WORK TO BE COMPLETED = Line by line, copy out the data that follows.

(Data entries)
__________________________________________________

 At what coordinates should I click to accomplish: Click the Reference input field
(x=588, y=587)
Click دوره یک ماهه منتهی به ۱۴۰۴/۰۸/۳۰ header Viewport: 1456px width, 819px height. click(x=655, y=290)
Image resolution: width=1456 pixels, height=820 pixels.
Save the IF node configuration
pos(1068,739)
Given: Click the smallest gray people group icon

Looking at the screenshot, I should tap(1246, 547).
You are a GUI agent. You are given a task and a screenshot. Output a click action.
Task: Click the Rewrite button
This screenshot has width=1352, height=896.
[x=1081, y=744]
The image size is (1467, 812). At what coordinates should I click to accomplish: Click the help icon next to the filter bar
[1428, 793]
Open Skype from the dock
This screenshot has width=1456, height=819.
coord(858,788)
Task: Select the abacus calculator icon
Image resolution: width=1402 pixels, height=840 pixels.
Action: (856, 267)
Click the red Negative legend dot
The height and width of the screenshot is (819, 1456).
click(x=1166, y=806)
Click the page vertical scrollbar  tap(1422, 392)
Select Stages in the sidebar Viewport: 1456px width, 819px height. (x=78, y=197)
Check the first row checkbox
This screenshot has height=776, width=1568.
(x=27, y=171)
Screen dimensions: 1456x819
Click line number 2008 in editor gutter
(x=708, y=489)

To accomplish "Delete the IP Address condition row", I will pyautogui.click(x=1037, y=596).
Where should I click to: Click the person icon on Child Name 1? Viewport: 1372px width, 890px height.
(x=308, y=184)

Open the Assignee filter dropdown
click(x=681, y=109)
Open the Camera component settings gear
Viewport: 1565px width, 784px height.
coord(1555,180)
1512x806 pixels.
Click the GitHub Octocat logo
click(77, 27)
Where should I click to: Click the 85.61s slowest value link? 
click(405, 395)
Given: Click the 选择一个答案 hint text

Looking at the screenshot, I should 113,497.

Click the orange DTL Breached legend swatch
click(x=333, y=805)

__________________________________________________

TASK RESPONSE =
 At what coordinates should I click to accomplish: Click the Reference input field
(x=588, y=587)
Click دوره یک ماهه منتهی به ۱۴۰۴/۰۸/۳۰ header Viewport: 1456px width, 819px height. click(x=655, y=290)
Image resolution: width=1456 pixels, height=820 pixels.
Save the IF node configuration
pos(1068,739)
Given: Click the smallest gray people group icon

Looking at the screenshot, I should tap(1246, 547).
You are a GUI agent. You are given a task and a screenshot. Output a click action.
Task: Click the Rewrite button
This screenshot has width=1352, height=896.
[x=1081, y=744]
The image size is (1467, 812). At what coordinates should I click to accomplish: Click the help icon next to the filter bar
[1428, 793]
Open Skype from the dock
This screenshot has width=1456, height=819.
coord(858,788)
Task: Select the abacus calculator icon
Image resolution: width=1402 pixels, height=840 pixels.
Action: (856, 267)
Click the red Negative legend dot
The height and width of the screenshot is (819, 1456).
click(x=1166, y=806)
Click the page vertical scrollbar  tap(1422, 392)
Select Stages in the sidebar Viewport: 1456px width, 819px height. (x=78, y=197)
Check the first row checkbox
This screenshot has height=776, width=1568.
(x=27, y=171)
Screen dimensions: 1456x819
Click line number 2008 in editor gutter
(x=708, y=489)

To accomplish "Delete the IP Address condition row", I will pyautogui.click(x=1037, y=596).
Where should I click to: Click the person icon on Child Name 1? Viewport: 1372px width, 890px height.
(x=308, y=184)

Open the Assignee filter dropdown
click(x=681, y=109)
Open the Camera component settings gear
Viewport: 1565px width, 784px height.
coord(1555,180)
1512x806 pixels.
Click the GitHub Octocat logo
click(77, 27)
Where should I click to: Click the 85.61s slowest value link? 
click(405, 395)
Given: Click the 选择一个答案 hint text

Looking at the screenshot, I should 113,497.

Click the orange DTL Breached legend swatch
click(x=333, y=805)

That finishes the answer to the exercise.